In the 1990s, the Ministry of Forests granted a permit to Canfor, B.C.’s largest forestry company, to log the now-protected area. In response, the Halfway River First Nation took the province to court, arguing that the proposed logging activity in the area would infringe on its Indigenous Rights to hunt, trap and fish. In 1999, the courts ruled in favour of the nation and a temporary protection was placed on the area.
Heyman said the new conservancy sets an example of how the province can improve its relationship with First Nations across the province.
“The importance of the conservancy is to demonstrate that consultation and dialogue with Indigenous nations around rights and interests and values is a far better way to achieve reconciliation than ending up in court.”
In 2017, the province entered into an agreement with the nation to facilitate co-management of wildlife and natural resources and to protect culturally significant areas. One of the conditions of the agreement was setting up the conservancy.
While the conservancy will protect cultural and ecological values, the natural gas in underground shale deposits is not off limits, and there are plans to frack that gas from outside Tsaa Nuna’s borders. Fracking requires large quantities of fresh water, which becomes contaminated and has to be stored either in tailings ponds or injected underground.
In 2018, the province sold natural gas drilling rights on 1,847 hectares of land bordering Tsaa Nuna to Landsolutions GP Inc. for $42 million. Part of the agreement between the province and the Halfway River First Nation noted they would work together to “appropriately balance conservation and maintenance of the natural and heritage resources and opportunities … with the recovery of high-value natural gas underlying Tsaa Nuna.”

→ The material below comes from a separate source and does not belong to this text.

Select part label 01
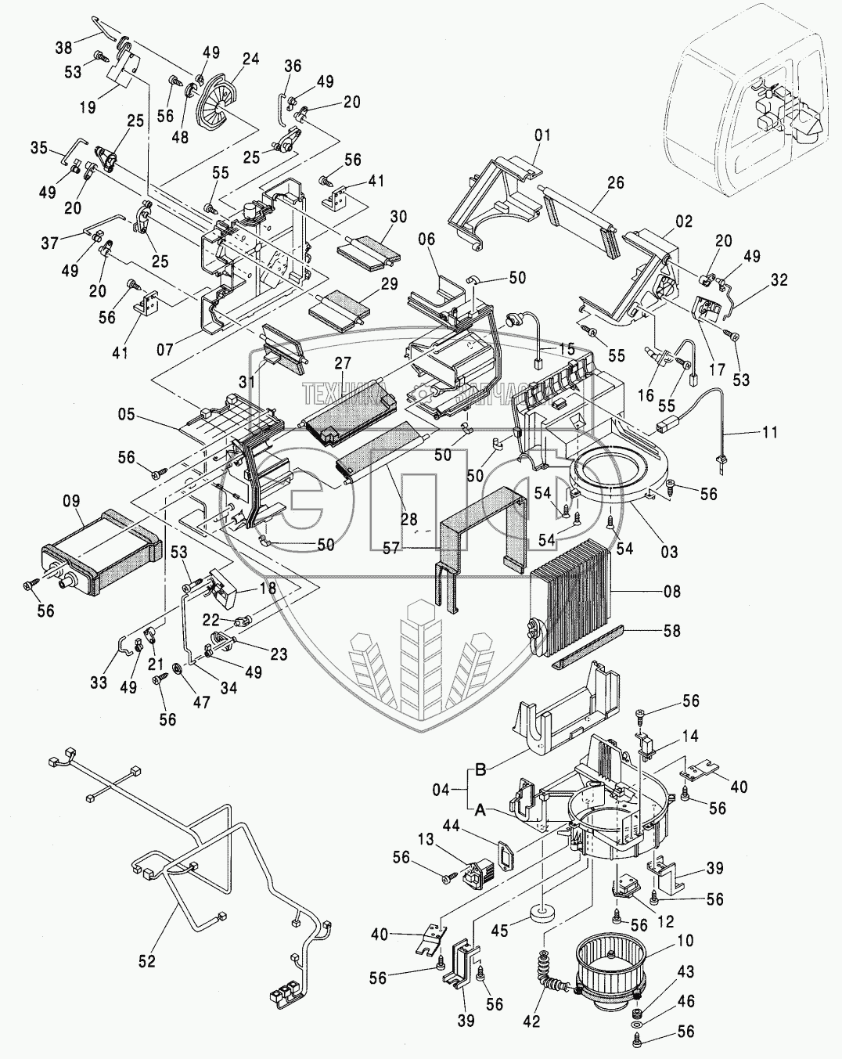543,135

In other words, the conservancy doesn’t outright prohibit natural gas activity, but the goal is to make sure there is no surface disturbance. Many fracking operations use directional, or horizontal, drilling to extract gas from reserves in places that are harder to access.

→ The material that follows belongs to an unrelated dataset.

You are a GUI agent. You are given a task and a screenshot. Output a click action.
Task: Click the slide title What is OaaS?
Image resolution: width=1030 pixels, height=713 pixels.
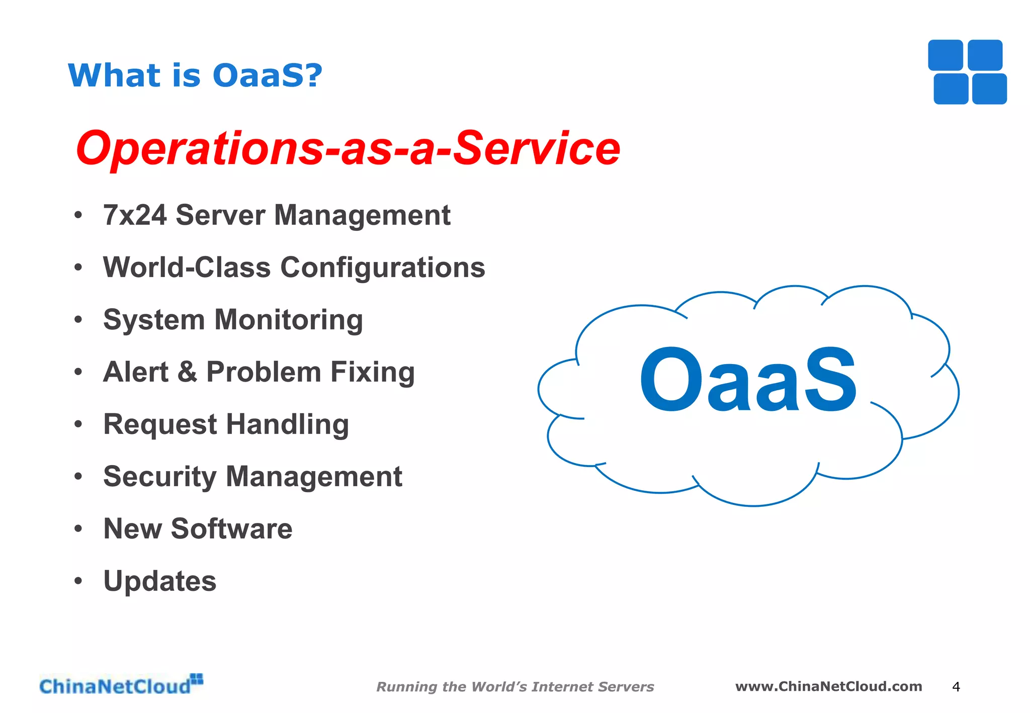tap(195, 75)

According to the agreement, B.C. and the Halfway River First Nation have 24 months to develop plans “in relation to the surface activities and developments within Tsaa Nuna.”
The province and the nation will collaboratively make any decisions about the conservancy, including any subsurface fracking activity.
The Halfway River First Nation declined interview requests and did not provide any information about the process of establishing the conservancy or management plans.
Rachel Plotkin, a project manager with the David Suzuki Foundation, told The Narwhal conservancies are one way the province can support Indigenous Rights around stewardship.
“They can give Indigenous Peoples the capacity to do things like host knowledge transfer between Elders and youth, and to ensure that there’s no industrial activities in those areas,” she said in an interview.
“Every province needs to be having discussions about ways to uphold Indigenous governance — not just having Indigenous people at the decision-making tables about where protected areas land, but also how they’re governed.”
Heyman said Tsaa Nuna is a positive first step in how the province manages conservation.
“We have incredible biodiversity in B.C. [and] we have decades of heavy industrial activity that we all know has destroyed a significant amount of habitat, causing pressure on certain species,” he said.
Indigenous knowledge should guide the process of protecting areas to prevent further impacts on habitat and wildlife, he added.
“The process to establish the Tsaa Nuna conservancy is a good example of how we can do that.”